Request 1:
Transcribe the stretch from "Mont Ventoux cycling tour" through "enthusiastic casual riders." in the Mont Ventoux cycling text below.
Request 2:
Pick up the Mont Ventoux cycling text below and continue writing it past its final sentence.

Supplied passage:

+ + + + +

Mont Ventoux cycling tour

Rising sharply out of the Provençale countryside, Mont Ventoux has become a pilgrimage for cycling enthusiasts wanting to test their mettle against the might of one of ‘le Tour’s’ most punishing climbs. And testing this is, with inclines on the way up averaging around 7 percent (and steeper in some sections) and the famously ‘bald’ summit at the mercy of the stinging mistral winds.
But while Ventoux might strike fear into the hearts of the Tour de France greats, with the right preparation and the support of a small group tour pedalling to the top is a challenge within the grasp of most enthusiastic casual riders.
And what goes up must go down; kilometres of smooth, glorious decent await those who reach the summit, with cyclists amply rewarded after their ride with the ubiquitous French lager – un pression if you want to sound in-the-know – or a café accompanying a tasty plat du jour. Vive les vacances, vive le Ventoux!

Mont Ventoux & Le Tour de France

The ‘Beast of Provence’ is the stuff of Tour de France legend; one of the most gruelling climbs on the tour circuit it has featured 15 times since 1951, with 10 stage finishes at its summit.

Dreams have been dramatically made and dashed here; in 2016 Chris Froome found himself jogging part way up the mountain after a crash with a motorcycle damaged his bike. And the memorial to British cyclist Tom Simpson, who collapsed just half a kilometre from the summit in 1969, offers a sobering reminder that this is a mountain to be taken seriously. Slow and steady most certainly wins this race.

What does a Mont Ventoux cycling weekend entail?

Typically, cycling holidays focusing on Mont Ventoux are short, taking place over a weekend, and will see you climb the mountain twice by two of the three different routes on offer, including the tough climb from Bedoin favoured by the Tour de France. Both routes involve around 21 km of ascent to the summit. These holidays may pay homage to ‘le Tour’ but they aren’t a race. Your achievement is measured in how you complete each climb, cheered on not by hordes of spectators but the camaraderie of your cycling companions and expert guide.

+ + + + +

Given material:
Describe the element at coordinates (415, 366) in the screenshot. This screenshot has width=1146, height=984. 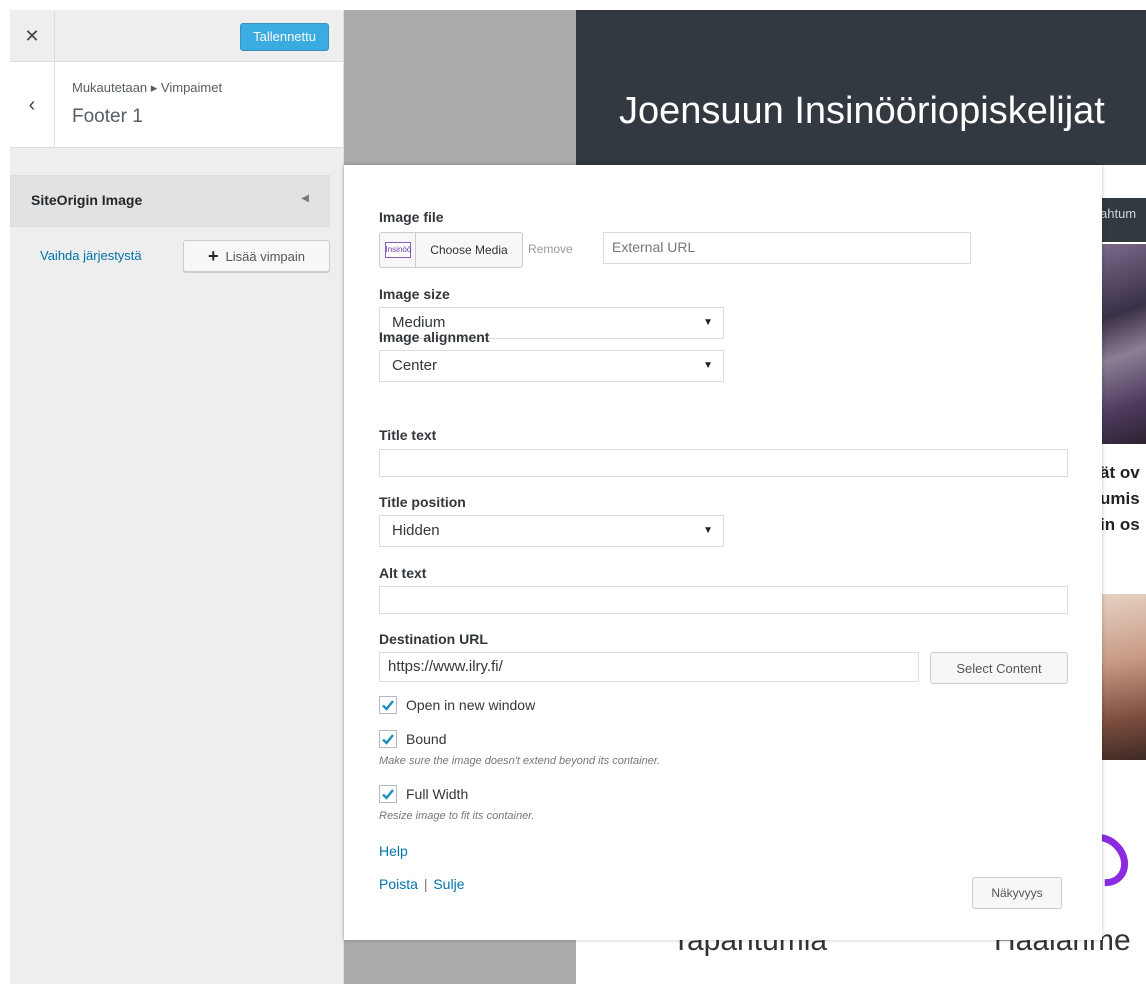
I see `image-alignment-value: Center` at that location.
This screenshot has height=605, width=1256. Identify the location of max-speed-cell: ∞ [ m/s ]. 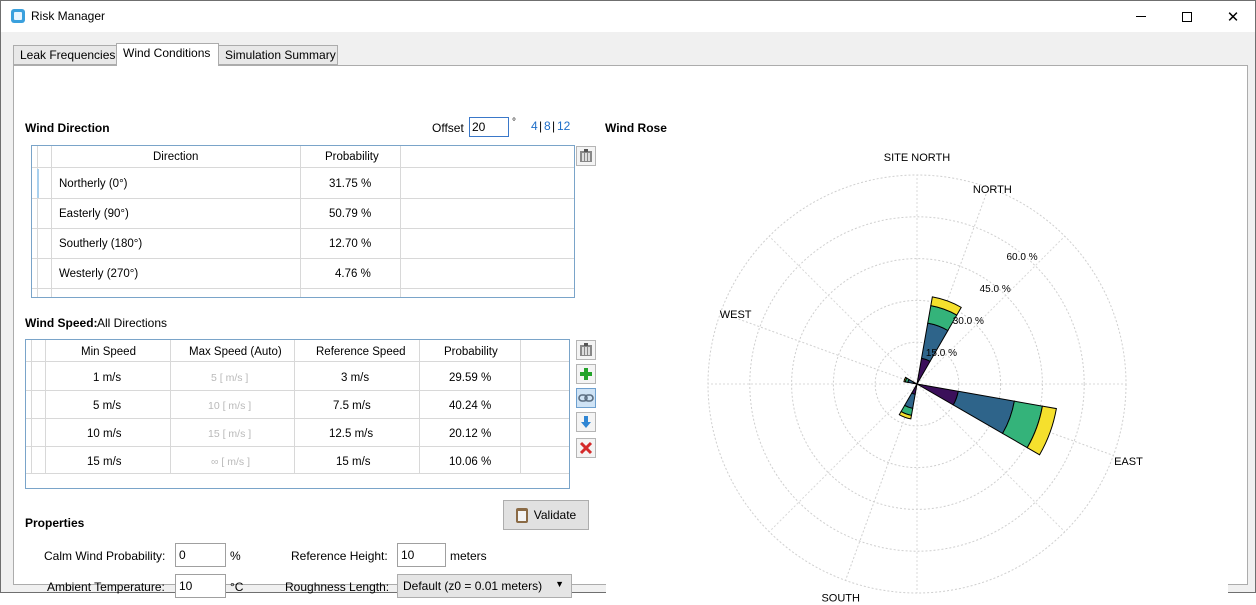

+ + + + +

Answer 1:
Mont Ventoux cycling tour

Rising sharply out of the Provençale countryside, Mont Ventoux has become a pilgrimage for cycling enthusiasts wanting to test their mettle against the might of one of ‘le Tour’s’ most punishing climbs. And testing this is, with inclines on the way up averaging around 7 percent (and steeper in some sections) and the famously ‘bald’ summit at the mercy of the stinging mistral winds.
But while Ventoux might strike fear into the hearts of the Tour de France greats, with the right preparation and the support of a small group tour pedalling to the top is a challenge within the grasp of most enthusiastic casual riders.

Answer 2:
Andy Ross, cycling expert at our supplier Exodus:
“Tackle the climb in under an hour and prepare to turn pro or call in the UCI doing control. Under 1hr 30 is very good for an amateur. Riding all the way without stopping, regardless of time, is the biggest achievement in my opinion.”
While you can expect to be bathed in warm Provençale sunshine on the way up, Mont Ventoux is so-named for a reason (vent being wind in French) and its open, unprotected summit can be chilly. Sweaty bodies will need extra layers to keep warm, and to stop wind-chill detracting from the pleasure of those magnificent descents – of between 30 and 35km – back down.
On our small group tours, a support vehicle will follow your progress up the mountain and will be on hand with your spare clothing, extra water and handy bike bits and bobs to help you (although not tow you) to the top.
During a Mont Ventoux cycling weekend you’ll stay in family run, comfortable hotel accommodation in one of the villages nestled against the mountain’s base, with immediate access to main routes to the summit. Here the sleepy pace of Provençale life, sprinkled with the scent of lavender, is the perfect antidote to a day in the saddle. And traditional French bars and restaurants serve up a wealth of local fare to refuel hungry riders.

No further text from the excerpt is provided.